People opposed to vaccinations are getting a lot of press in recent years, thanks to a now-debunked 1997 study, but it turns out the argument goes back to the inception of inoculation.
|A cartoon said to be from a 1930s booklet warning about the dangers of anti-vaccination. (Stock image)|
It turns out the creator of Sherlock Holmes, Dr. Arthur Conan Doyle, was a big proponent of mandatory vaccination, writing long letters to the editor on the subject.
Responding to an early anti-vaxxer, one Colonel Wintle, Doyle’s arguments are eerily familiar.
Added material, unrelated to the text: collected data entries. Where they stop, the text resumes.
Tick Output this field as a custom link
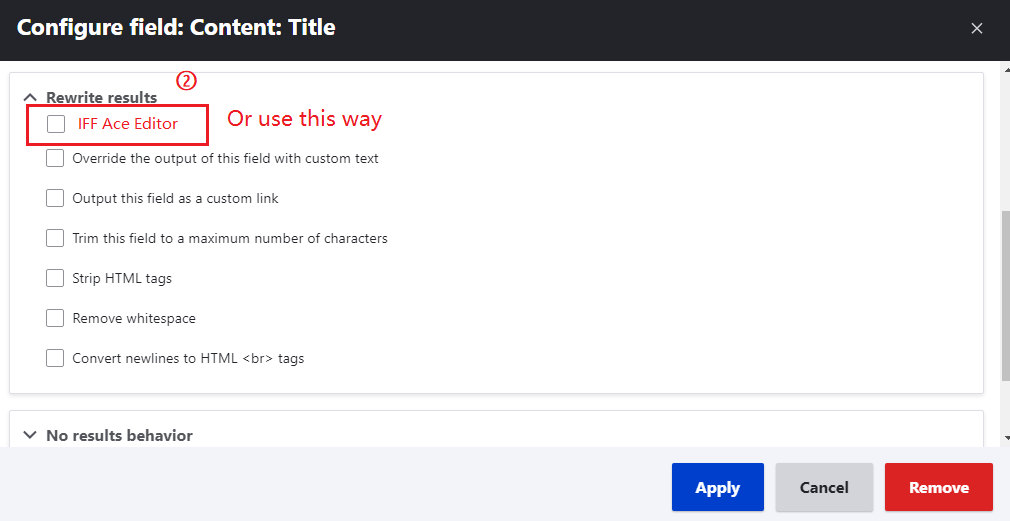The image size is (1010, 521). coord(55,198)
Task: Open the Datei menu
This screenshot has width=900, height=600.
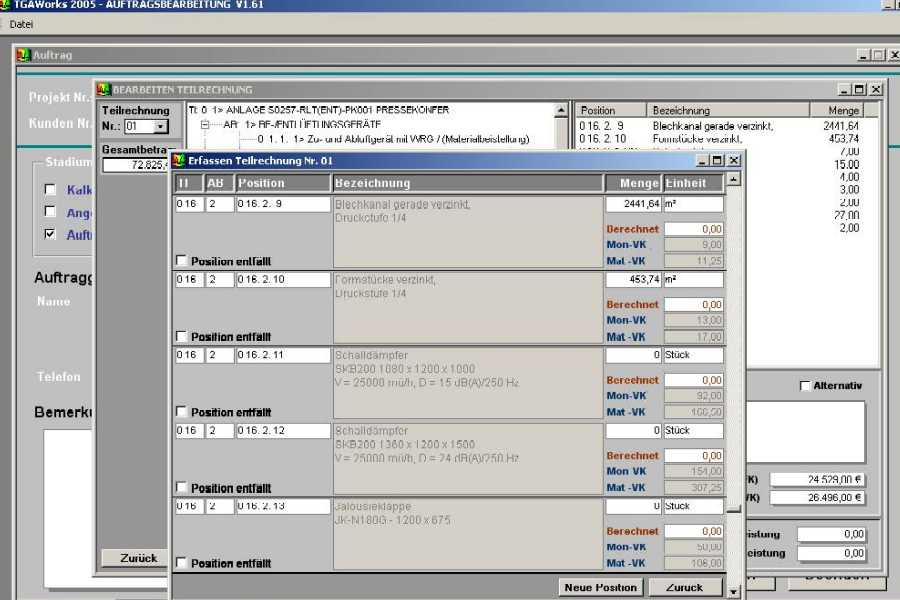Action: [21, 23]

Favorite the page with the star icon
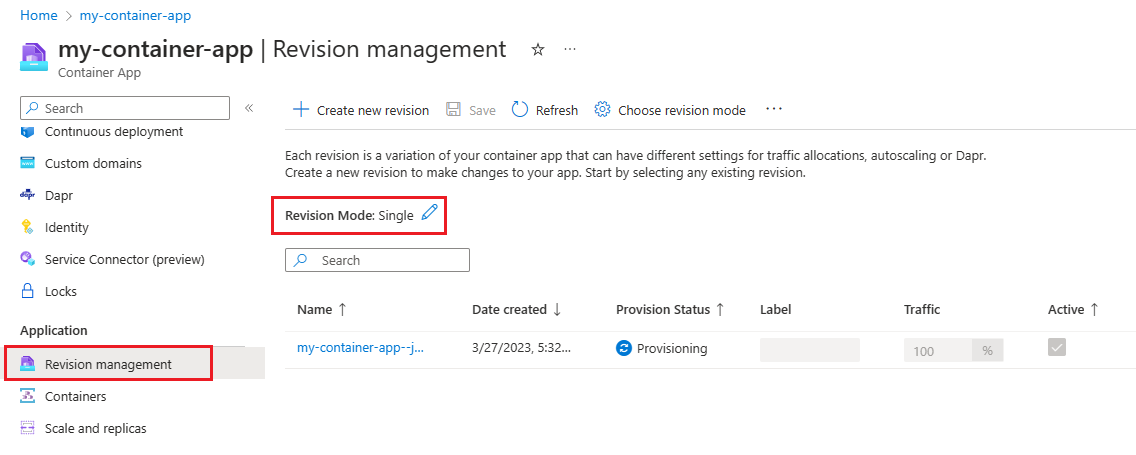(538, 49)
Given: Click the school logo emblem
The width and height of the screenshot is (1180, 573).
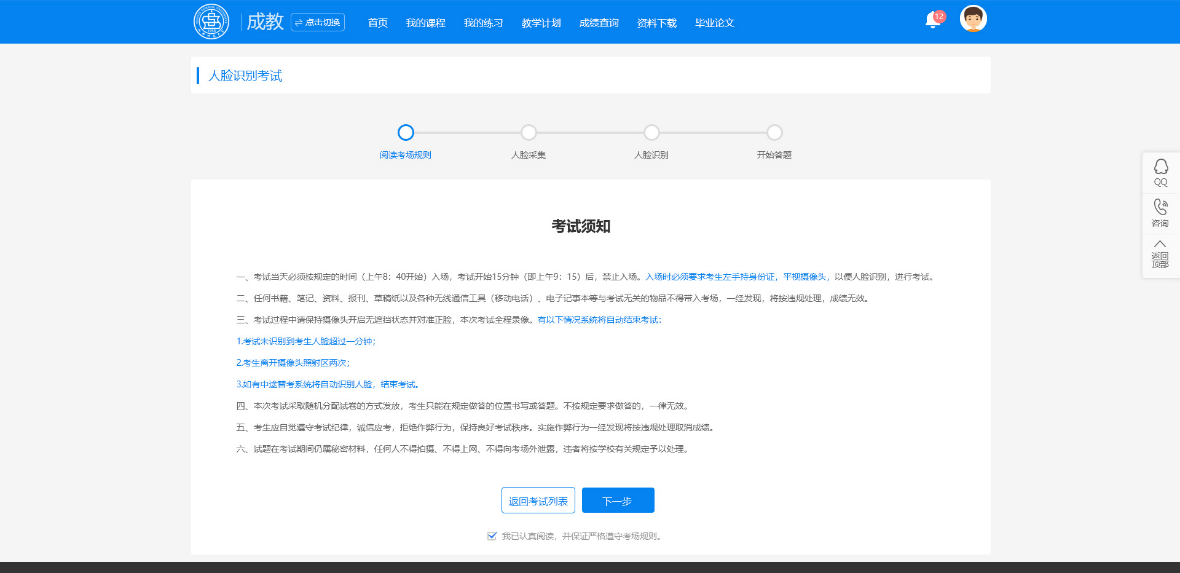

“He undertakes a vast responsibility when, in the face of the overwhelming testimony of those who are brought most closely into contact with disease, he incites others, through the public press, to follow the same course and take their chance of infection in defiance of hospital statistics,” wrote Doyle in the July 27, 1887 issue of the Hampshire County Times (Portsmouth).
The first vaccine experiments started in the late 1700s, in England, when Edward Jenner, a country doctor, began working on smallpox and cowpox.
By the time Doyle was writing his letters to the editor, Britain had passed compulsory vaccination laws, in 1821. By the 1830s, after an initial generation had been vaccinated, followed by a marked decline of smallpox causes in the U.S. and Europe, an anti-vaccination movement was building.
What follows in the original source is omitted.